Antes que tutora e aprendiz pudesse deixar o alpendre, da casa, a baronesa fazia uma longa lista de deveres e cuidados que deveriam tomar.
–– Charlotte, não deixe Anna Helena exposta ao sol, por muito tempo. Cuidado com cobras, aranhas e bichos venenosos. Ah, antes que eu me esqueça: cuide dos modos dela. Não a deixe se comportar como se fosse filha de um colono.
O discurso da baronesa era pior, que o sermão do padre da paróquia de Sant’ Anna. Era sempre o mesmo discurso, todas as vezes que a tutora saía com sua pupila, à menina já havia gravado na mente as palavras da mãe. Assim que deixavam as dependências da casa, Charlotte repetia com grande sotaque inglês a alocução que ouvira a pouco da baronesa; as duas caíam na gargalhada. Assim que o coche apeava junto à margem do rio, a ama e tutora despia a menina de suas roupas de passeio e vestia-lhe as roupas de banho. Assim passavam a tarde inteira, até o debruçar do sol sobre as colinas.
–– Helena venha aqui, menina! –– Exclamou a jovem com grande sotaque. –– Por Deus, menina... não faça isso! Ou sua mãe, me mandará embora. Sai daí! A torrente está forte.
Heleninha corria para junto de sua tutora, mas logo se esquecia do perigo e voltava a fazer o que não devia. A ama ralhava novamente, no entanto, a menina fazia pouco caso. Gostava muito de se banhar com as outras crianças.
Charlotte ficava muito nervosa e dizia:
–– Menina venha cá, agora! –– A ama sorrir ao ver as traquinagens da menina. Mas aquele era seu trabalho fazer a tutela da jovem. –– Sua madre não a quer brincando com esses negrinhos. Tu és uma menina e deve se comportar como tal!
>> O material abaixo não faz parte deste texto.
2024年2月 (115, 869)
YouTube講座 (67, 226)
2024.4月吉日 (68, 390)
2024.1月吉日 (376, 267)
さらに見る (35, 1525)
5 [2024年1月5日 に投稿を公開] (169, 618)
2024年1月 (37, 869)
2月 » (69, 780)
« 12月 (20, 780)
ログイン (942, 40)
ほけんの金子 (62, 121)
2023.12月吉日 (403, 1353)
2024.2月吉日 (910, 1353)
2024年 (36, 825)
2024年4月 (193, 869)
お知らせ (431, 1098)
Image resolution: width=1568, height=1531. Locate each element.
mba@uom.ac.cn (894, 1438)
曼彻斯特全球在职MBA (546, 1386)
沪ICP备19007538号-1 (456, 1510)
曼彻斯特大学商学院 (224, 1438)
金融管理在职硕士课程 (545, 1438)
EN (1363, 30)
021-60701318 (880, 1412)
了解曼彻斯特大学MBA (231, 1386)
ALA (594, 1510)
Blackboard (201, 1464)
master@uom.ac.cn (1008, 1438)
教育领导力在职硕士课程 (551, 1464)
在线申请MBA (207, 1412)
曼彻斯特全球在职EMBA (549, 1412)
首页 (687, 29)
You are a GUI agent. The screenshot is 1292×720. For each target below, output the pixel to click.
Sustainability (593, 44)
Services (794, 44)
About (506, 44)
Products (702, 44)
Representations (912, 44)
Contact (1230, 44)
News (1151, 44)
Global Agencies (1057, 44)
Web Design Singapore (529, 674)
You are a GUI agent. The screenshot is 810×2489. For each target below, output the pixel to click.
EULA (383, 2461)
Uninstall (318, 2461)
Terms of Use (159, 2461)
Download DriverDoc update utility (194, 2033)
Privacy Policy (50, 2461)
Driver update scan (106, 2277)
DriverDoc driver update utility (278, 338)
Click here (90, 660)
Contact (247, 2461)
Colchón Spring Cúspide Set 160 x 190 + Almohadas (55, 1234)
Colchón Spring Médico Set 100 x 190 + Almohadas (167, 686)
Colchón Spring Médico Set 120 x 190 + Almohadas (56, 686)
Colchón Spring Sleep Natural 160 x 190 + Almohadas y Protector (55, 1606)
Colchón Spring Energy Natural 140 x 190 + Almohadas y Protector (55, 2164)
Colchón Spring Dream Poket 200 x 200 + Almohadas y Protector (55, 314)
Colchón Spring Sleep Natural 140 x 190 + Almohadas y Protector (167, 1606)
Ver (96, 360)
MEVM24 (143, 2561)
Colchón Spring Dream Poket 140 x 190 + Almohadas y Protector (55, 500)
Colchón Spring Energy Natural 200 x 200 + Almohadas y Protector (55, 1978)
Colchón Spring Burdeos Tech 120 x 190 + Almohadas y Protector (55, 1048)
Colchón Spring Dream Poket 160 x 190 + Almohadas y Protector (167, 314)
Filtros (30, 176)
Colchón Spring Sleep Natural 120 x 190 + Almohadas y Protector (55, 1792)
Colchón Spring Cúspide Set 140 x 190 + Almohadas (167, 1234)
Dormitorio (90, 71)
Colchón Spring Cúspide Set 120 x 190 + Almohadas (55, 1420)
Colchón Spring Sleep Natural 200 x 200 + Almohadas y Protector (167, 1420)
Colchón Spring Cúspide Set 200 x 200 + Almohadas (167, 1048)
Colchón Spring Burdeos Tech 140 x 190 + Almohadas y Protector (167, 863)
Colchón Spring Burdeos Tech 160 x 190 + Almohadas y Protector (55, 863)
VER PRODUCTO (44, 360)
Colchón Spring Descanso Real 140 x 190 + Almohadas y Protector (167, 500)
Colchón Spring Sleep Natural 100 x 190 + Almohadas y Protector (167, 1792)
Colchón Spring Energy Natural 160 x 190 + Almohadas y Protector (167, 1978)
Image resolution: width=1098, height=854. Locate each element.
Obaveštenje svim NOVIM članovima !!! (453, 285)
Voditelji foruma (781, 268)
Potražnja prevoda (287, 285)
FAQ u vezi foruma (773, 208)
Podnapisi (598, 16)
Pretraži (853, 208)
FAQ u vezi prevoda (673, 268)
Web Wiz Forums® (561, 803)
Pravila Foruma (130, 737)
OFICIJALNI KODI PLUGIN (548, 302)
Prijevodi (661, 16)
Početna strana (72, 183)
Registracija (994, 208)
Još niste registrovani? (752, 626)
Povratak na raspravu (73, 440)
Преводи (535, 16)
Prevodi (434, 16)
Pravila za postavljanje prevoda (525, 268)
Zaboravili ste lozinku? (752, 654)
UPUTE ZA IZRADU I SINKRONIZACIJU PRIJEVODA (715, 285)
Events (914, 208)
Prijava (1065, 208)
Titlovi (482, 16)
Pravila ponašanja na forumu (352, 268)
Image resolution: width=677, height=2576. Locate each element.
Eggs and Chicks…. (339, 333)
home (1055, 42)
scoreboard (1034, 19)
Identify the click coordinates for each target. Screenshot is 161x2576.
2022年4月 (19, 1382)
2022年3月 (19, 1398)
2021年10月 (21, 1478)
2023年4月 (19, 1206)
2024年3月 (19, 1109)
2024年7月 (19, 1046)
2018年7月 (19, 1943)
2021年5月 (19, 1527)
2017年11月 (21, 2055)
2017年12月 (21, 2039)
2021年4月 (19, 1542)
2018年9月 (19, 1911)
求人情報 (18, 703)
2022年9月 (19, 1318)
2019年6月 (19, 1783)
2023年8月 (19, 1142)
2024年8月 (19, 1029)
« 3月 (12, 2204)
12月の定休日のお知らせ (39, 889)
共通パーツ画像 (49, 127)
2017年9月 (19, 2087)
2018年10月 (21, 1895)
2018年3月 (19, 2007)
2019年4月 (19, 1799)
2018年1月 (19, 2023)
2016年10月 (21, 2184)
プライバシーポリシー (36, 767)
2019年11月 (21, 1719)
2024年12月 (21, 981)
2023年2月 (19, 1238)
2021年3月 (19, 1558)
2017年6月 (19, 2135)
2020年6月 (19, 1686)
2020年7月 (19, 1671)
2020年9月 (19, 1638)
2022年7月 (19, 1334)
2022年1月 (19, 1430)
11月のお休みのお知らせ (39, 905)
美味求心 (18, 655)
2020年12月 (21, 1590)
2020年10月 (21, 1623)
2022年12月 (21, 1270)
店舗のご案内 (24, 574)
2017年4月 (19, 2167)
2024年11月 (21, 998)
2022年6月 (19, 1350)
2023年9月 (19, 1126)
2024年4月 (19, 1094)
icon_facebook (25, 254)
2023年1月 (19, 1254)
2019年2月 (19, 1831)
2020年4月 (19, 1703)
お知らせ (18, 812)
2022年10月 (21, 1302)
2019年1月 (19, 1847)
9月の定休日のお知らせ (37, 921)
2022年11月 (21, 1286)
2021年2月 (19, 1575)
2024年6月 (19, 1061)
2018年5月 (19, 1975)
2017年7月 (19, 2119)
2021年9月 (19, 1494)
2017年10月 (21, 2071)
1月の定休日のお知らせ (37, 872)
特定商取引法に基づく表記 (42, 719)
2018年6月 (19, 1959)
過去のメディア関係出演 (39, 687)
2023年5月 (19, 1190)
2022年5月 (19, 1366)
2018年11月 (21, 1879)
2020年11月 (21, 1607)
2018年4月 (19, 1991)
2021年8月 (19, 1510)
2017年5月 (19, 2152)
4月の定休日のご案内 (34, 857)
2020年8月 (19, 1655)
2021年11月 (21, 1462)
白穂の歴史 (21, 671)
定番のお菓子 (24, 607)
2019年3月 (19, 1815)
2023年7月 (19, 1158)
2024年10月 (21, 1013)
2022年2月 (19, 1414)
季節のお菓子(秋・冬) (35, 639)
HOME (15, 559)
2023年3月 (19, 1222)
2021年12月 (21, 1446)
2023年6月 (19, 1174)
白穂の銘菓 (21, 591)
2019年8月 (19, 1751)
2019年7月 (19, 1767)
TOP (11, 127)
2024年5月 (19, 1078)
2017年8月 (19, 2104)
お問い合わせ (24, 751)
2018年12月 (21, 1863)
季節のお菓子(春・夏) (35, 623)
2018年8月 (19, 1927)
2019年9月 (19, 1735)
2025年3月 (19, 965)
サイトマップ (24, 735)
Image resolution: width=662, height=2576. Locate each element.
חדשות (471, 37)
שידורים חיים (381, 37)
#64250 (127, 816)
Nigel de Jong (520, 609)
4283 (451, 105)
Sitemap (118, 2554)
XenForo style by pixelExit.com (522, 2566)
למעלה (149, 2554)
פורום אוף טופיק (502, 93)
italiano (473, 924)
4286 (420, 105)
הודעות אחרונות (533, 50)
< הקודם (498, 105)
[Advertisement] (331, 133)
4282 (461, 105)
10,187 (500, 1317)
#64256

“Deus do céu... que a baronesa não veja isso, ou serei extraditada. Como pode uma menina de família rica se comportar como uma escrava? ” –– Pensava Charlotte enquanto repreendia com Heleninha.
A menina Helena parecia não ligar para os achaques da mãe. Subia nas pedras e pulava, mergulhava e ficava muito tempo em baixo da água. Adorava subir em árvores frutíferas para colher-lhes as frutas e saboreá-las com as mãos. Gostava muito de se lambuzar com manga, acerola, goiaba, jabuticaba entre outras frutas. Helena mais parecia um menino de vestidos. Não havia lugar naquela fazenda que ela já não houvesse frequentado: do estábulo dos cavalos à senzala, do roseiral à estufa de vidro suíço, além do pomar, que era seu lugar favorito. A garotinha Albuquerque já aprontou tanta peraltice que, se parássemos para contar, precisaríamos de dois ou três volumes apenas para os seus primeiros anos de vida.
Charlotte sempre mentia, para a baronesa, no intuito de proteger sua aluna; contudo corrigia-lhe quando preciso. Quando não estava brincando, estava na biblioteca, estudando francês, inglês, alemão ou bordado. Muitos dias se passaram até que no mês de abril, Helena, foi informada que seria enviada para a casa de sua avó em Portugal, depois para o colégio de freiras. Helena completou 14 anos, duas semanas antes, uma grande festa havia sido feita para sua apresentação à sociedade.